Like there is very little better way to freak out an American than kissing their cheeks. Although that’s a simple/formal hello across most of Europe. The number of kisses denoting the closeness… or importance… of the relationship. .
In the US? Police can be called, and a jury convicting for sexual assault, for what amounts to a handshake.
It’s a strange world.
Yes. Full disclosure, as a British man who has lived in continental Europe for over 20 years I'm accustomed to a kiss on the cheek exchanged with women as it is standard in this part of the continent. It's a handshake upgrade between trusted colleagues or business affiliates. A hug would be a mistake, and for them would I would think feel way too close, forced or overblown.
Back home visiting colleagues in London, out of habit I kissed a female colleague on the cheek with the handshake greeting at a lunch meeting and though she reciprocated I immediately thought it might be a mistake. When we met in a group of her day-to-day office colleagues, I decided on handshake-only out of respect for her social dynamics; she slightly leant in for the cheek and then saw what I was doing. She glanced at her colleagues, and back at me, and nodded in understanding. We're great professional allies to this day.

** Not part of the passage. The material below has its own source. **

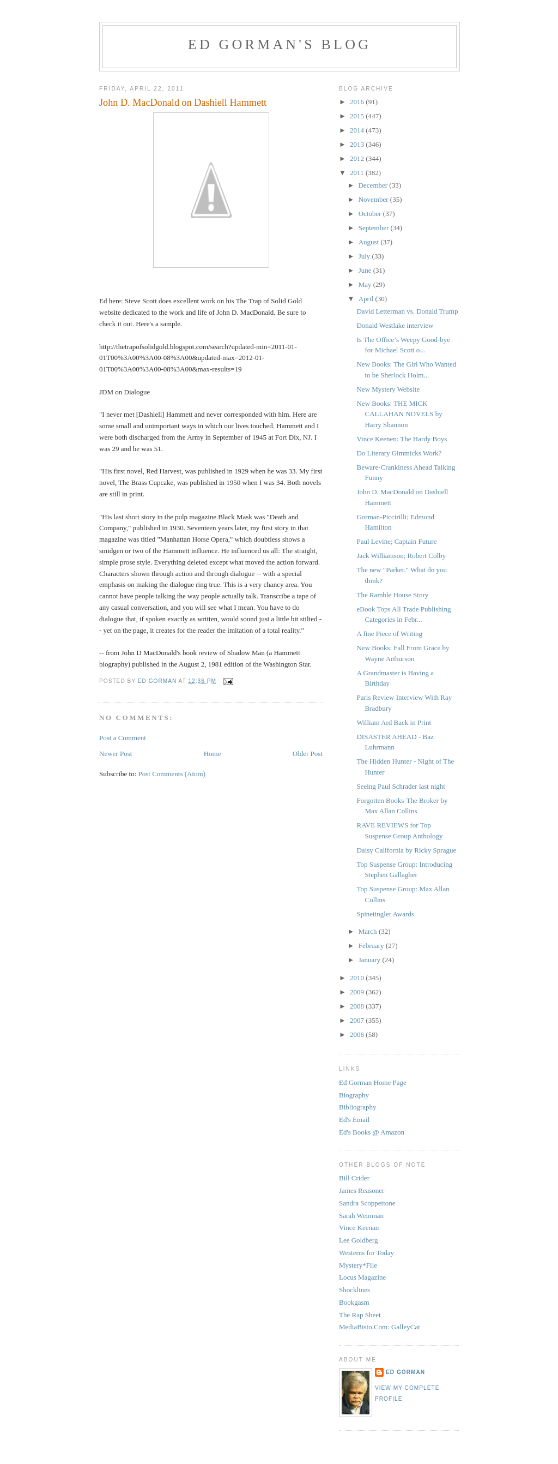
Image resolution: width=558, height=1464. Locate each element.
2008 (358, 1006)
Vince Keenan (359, 1227)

Back in Europe, I was at the gym this morning while a female cleaner mopped the floor in the male changing room around naked men. I am not kidding, it's standard here and I still find it very weird - I guess because if the reverse was happening in the womens room, it would be stopped immediately by all of us well before any police were called.
This is on topic. The OP wanted physical contact and that is understandable. Physical contact raises the issue of boundaries and sexual relations to be managed very thoughtfully.
I had lunch today with with my male friend. I told him all about what I recently have written about here on other threads: the massive letter I just sent a person who was mean to me when I was a child. I needed to feel our glasses clink, and my friend's handshake. We all need that, in one form or another.